The following additional written communications related to the Mergers are also being filed herewith:

 

    slide presentation provided to FIS’s industry analysts and investors on August 12, 2015, attached hereto as Exhibit 99.2 and incorporated herein by reference;

 

    a letter from Gary A. Norcross, Chief Executive Officer and President of FIS, sent to employees of FIS on August 12, 2015, attached hereto as Exhibit 99.3 and incorporated herein by reference;

 

    a letter from Gary A. Norcross, Chief Executive Officer and President of FIS, sent to senior managers of FIS on August 12, 2015, attached hereto as Exhibit 99.4 and incorporated herein by reference; and

 

    a form of letter from Gary A. Norcross, Chief Executive Officer and President of FIS, sent to clients of FIS on August 12, 2015, attached hereto as Exhibit 99.5 and incorporated herein by reference.

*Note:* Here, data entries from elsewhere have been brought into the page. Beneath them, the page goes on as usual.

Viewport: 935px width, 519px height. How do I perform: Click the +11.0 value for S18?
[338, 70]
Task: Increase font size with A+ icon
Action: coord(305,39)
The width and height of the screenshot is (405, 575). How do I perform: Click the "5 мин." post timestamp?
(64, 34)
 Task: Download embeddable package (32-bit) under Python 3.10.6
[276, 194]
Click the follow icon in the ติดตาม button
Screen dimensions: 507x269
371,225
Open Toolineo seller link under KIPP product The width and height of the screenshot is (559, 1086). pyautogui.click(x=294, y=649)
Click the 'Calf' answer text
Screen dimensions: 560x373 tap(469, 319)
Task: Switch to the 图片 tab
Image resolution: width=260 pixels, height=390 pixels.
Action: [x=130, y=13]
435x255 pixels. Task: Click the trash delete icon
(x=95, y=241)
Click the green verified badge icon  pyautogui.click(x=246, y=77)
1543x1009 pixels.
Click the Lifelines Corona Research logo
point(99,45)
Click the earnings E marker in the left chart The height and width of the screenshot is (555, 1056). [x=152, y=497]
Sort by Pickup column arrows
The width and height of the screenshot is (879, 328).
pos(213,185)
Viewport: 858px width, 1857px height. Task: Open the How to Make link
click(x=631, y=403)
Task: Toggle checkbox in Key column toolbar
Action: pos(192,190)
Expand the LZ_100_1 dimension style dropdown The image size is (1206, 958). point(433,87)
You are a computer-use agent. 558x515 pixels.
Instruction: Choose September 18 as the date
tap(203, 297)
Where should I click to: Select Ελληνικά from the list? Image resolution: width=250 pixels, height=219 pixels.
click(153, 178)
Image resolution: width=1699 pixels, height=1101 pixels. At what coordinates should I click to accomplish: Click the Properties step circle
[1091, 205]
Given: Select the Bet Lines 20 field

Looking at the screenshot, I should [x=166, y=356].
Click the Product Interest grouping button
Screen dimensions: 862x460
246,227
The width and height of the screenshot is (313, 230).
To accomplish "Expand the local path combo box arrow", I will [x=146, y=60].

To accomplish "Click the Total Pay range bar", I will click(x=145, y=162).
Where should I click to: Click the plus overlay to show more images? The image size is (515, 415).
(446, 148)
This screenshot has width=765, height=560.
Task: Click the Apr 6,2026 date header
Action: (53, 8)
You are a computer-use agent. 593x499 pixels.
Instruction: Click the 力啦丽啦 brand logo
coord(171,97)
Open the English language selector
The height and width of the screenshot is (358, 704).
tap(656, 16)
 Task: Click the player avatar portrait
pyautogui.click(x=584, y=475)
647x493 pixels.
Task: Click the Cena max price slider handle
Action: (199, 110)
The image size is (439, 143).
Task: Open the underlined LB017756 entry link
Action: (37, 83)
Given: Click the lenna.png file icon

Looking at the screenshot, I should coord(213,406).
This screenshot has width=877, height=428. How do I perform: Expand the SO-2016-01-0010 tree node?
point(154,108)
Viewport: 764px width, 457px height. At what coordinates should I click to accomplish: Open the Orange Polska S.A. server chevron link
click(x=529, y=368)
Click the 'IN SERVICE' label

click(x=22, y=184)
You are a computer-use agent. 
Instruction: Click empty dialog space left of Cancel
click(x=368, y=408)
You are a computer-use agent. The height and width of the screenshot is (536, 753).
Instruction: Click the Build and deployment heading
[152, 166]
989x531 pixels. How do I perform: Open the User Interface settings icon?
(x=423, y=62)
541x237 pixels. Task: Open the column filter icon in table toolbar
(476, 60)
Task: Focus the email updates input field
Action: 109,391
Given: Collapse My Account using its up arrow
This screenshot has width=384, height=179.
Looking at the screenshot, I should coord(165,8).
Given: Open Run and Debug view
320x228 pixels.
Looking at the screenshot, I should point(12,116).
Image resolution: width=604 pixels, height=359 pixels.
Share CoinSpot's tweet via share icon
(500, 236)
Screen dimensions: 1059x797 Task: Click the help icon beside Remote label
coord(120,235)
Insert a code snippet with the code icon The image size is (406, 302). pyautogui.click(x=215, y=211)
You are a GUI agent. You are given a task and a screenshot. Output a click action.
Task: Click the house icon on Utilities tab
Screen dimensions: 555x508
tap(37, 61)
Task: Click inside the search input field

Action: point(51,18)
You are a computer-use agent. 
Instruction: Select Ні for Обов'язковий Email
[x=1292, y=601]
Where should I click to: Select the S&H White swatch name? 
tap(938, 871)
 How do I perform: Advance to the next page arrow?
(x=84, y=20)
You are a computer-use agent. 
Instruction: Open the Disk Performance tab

Forward-looking Statements

This Form 8-K may contain statements, estimates or projections that constitute “forward-looking statements” pursuant to the safe harbor provisions of the U.S. federal securities laws. Generally, the words “believe,” “expect,” “intend,” “estimate,” “anticipate,” “project,” “will” and similar expressions identify forward-looking statements, which generally are not historical in nature. Forward-looking statements are subject to certain risks and uncertainties that could cause actual results to differ materially from FIS’s historical experience and FIS’s present expectations or projections. These risks include, but are not limited to, changes in general economic, business and political conditions, developmental and conversion delays or disruptions inherent with new software products and technology, and risks of reduction in revenue from the elimination of existing and potential customers due to consolidation in or new laws or regulations affecting the banking, retail and financial services industries, the risk that the transaction described herein will not be completed or will not provide the expected benefits, or that FIS will not be able to achieve the synergies anticipated, changes in the growth rates of the markets for FIS solutions, and other risks detailed in FIS’s filings with the SEC, including the “Risk Factors” section of FIS’s Annual Report on Form 10-K for the year ended December 31, 2014, and subsequent Securities and Exchange Commission (“SEC”) filings. Investors and securityholders should not place undue reliance on forward-looking statements, which speak only as of the date they are made. FIS undertakes no obligation to publicly update or revise any forward-looking statements.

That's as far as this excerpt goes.